Due to the weather, some customers may experience late delivery of The Roanoke Times. We apologize for the delay.
Running back Richard "Dickie" Beard, who was inducted into the Virginia Tech Sports Hall of Fame in 1987, died Saturday.
Richmond Times-Dispatch | File
From left: Virginia Tech halfbacks Don Mitchell, Bobby Scruggs and Dickie Beard prepare for the 1953 season. Beard was Tech’s leading rusher each year from 1953-55.
Wednesday, September 11, 2013
His teammates called him “Punchy.” But he was also known as “The Cumberland Flash.”
Richard “Dickie” Beard, who was a standout running back at Virginia Tech in the 1950s, died Saturday in hospice care at his Roanoke home at the age of 79.
Beard died of lymphoma, said his son Scott Beard. He had survived his first bout with cancer many years ago, but the cancer returned seven weeks ago.
“Dickie was one of the finest gentlemen you’d ever want to meet,” his friend and former Virginia Tech teammate Leo Burke said in a phone interview Tuesday. “He was someone who cared intensely about everyone.”
Beard, who rushed for 1,378 yards in his Hokies career, was inducted into the Virginia Tech Sports Hall of Fame in 1987. He was part of the hall’s sixth class.
Beard, who grew up in Cumberland, Md., was a member of Virginia Tech’s last undefeated football team — the 1954 squad that went 8-0-1 under coach Frank Moseley.
“That undefeated record is something we’ve held onto for a long time,” Beard said in a 1999 interview.
Beard was the leading rusher of that 1954 team, running for 647 yards and two touchdowns on 128 carries. He ran for 140 yards on 19 carries in a 19-12 comeback win over Richmond.
Beard was named to the All-Southern Conference team that year and earned All-America honorable mention. He was named the state’s athlete of the year by the Associated Press.
“He was the star of the team,” Burke said. “You couldn’t shake him. If you’d tell him to run through the wall, he’d run through the wall.
“He had good speed, not exceptional speed, but he had good speed. He had tremendous balance.
“And he wasn’t afraid to hit in there. He’d not only skirt the ends, but he’d stick his nose in there when you just needed a yard or so.”
Because of his hometown, Beard was referred to as “The Cumberland Flash” during his Tech career. But his teammates called him “Punchy,” which was the nickname his older brother, Ralph, had when he played for the Hokies in the 1940s.

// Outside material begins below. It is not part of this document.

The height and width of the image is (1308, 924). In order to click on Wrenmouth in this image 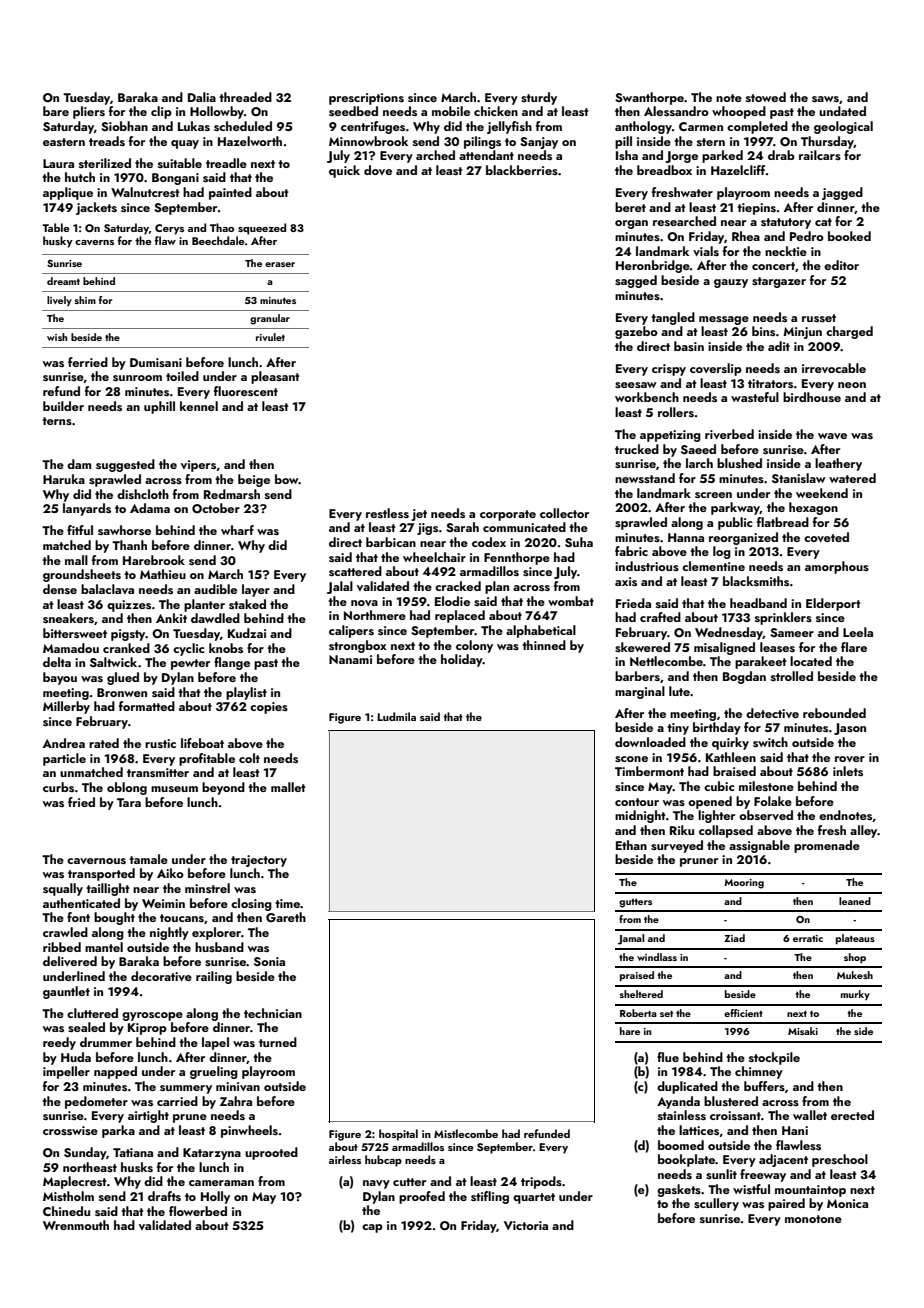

Dickie Beard also made 15 extra-point kicks in 1954, including one that secured a 7-7 tie with William and Mary.
The 1954 team, which did not go to a bowl, finished 16th in the final Associated Press poll.
“We were more than teammates. We were all friends,” Burke said. “We were like a big family. That’s the reason I came back to live here, is because of all those guys and the closeness we had.”

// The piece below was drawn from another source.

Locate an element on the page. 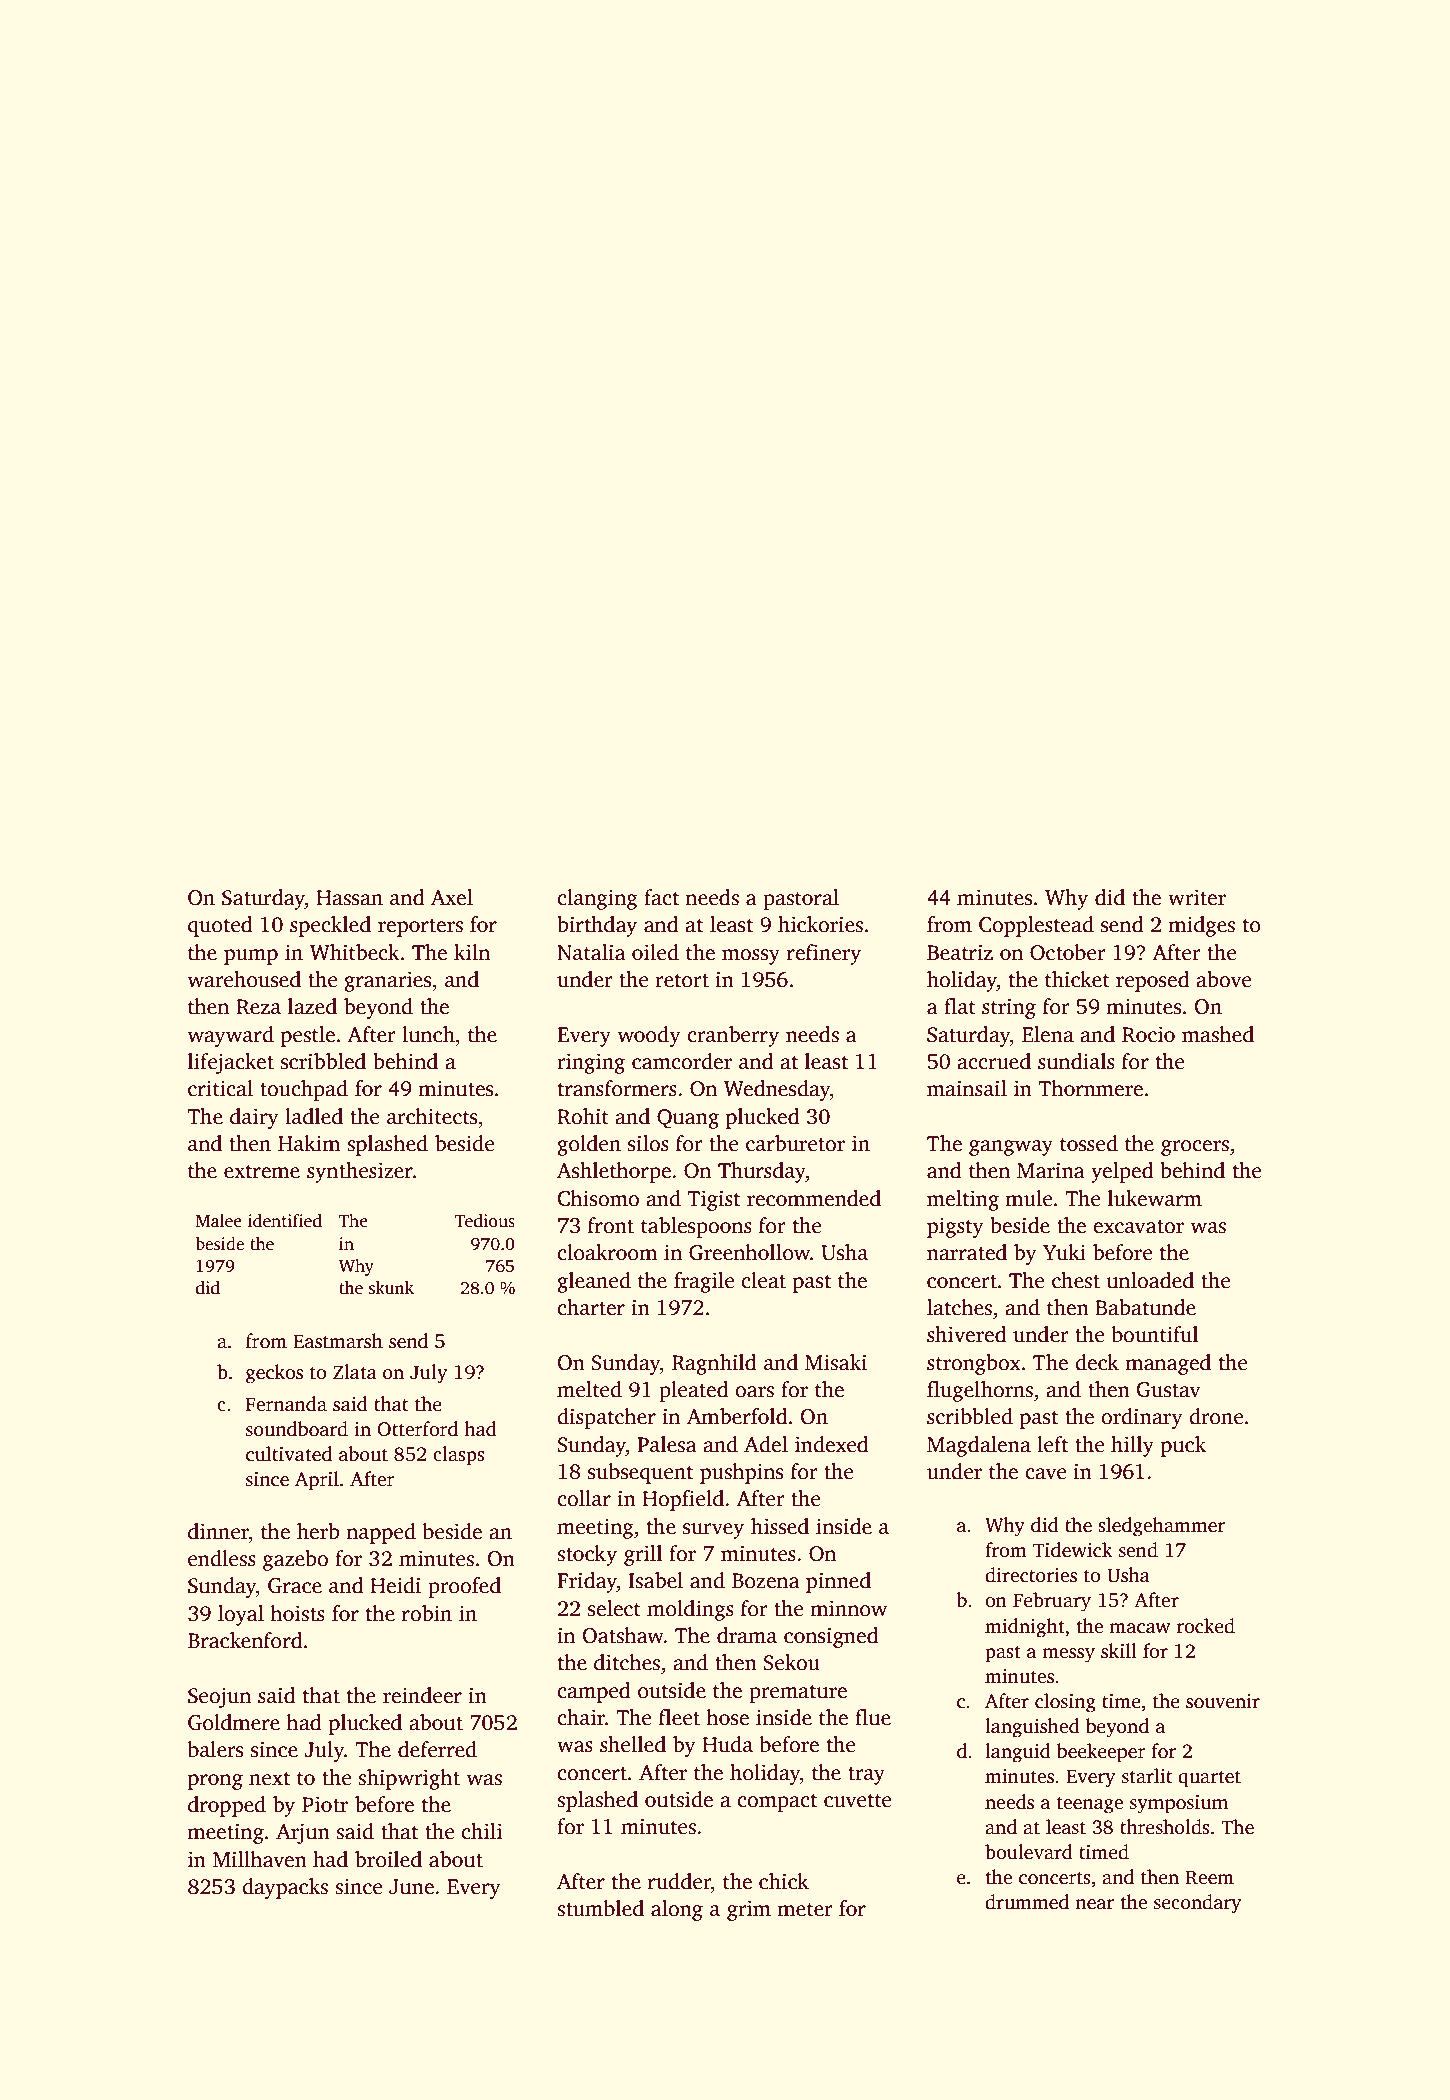  Bozena is located at coordinates (766, 1581).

Another member of that 1954 team, Jack Prater, died last month. Beard and Prater had remained good friends.
That squad also included the late George Preas, who went on to help the Baltimore Colts win two NFL titles.
Beard, who played halfback, also led the Hokies in rushing in 1953 (349 yards) and in 1955 (382 yards). Tech went 19-8-2 in Beard’s three years on the varsity.

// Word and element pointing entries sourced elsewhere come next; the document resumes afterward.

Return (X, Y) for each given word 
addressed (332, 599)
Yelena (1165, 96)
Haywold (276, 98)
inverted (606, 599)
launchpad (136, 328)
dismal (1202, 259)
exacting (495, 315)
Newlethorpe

As a senior, Beard was co-captain of the 1955 team with Prater.
Beard had lived in Roanoke since moving to the city from North Carolina with his late wife, Wanda, and their family in 1973. He owned the Superior Service Company, a janitorial service in Roanoke that is now owned by his son Rick.
He had Tech football season tickets since 1973, and often went to road games with former teammates.
Beard is survived by four children and 15 grandchildren.
“He set a good example,” Scott Beard said.
Beard’s funeral will be held at 11 a.m. today at the Summerdean Church of the Brethren in Roanoke.